**Required task**: Print, without any change, the lines of the entries from the line containing "Click the North Korea flag marker" through the end of the entries.

Collected data
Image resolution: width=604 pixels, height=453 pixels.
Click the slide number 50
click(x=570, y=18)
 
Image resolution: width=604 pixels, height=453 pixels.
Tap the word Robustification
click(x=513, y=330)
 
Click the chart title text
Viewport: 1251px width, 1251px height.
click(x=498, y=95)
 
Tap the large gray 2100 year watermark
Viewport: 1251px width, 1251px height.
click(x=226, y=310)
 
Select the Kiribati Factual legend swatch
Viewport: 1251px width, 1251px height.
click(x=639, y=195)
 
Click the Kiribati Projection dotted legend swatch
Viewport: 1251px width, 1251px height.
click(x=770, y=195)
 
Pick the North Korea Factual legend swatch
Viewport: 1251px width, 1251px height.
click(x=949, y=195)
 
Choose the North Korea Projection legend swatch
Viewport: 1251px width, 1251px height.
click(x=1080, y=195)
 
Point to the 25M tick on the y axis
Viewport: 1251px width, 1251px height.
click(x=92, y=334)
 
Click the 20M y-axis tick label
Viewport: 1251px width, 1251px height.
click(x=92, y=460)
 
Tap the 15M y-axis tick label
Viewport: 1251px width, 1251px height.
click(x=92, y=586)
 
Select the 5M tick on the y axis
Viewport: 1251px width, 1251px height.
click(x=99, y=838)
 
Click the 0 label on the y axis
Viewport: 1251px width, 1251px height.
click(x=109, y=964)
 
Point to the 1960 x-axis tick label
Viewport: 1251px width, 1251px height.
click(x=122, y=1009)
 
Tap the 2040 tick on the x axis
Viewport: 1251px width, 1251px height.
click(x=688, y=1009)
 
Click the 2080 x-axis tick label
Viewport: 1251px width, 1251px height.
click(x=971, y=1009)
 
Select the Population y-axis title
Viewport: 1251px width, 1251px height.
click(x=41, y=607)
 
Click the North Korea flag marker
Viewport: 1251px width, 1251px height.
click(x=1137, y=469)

**Written solution**:
Click the North Korea flag marker
Viewport: 1251px width, 1251px height.
click(x=1137, y=469)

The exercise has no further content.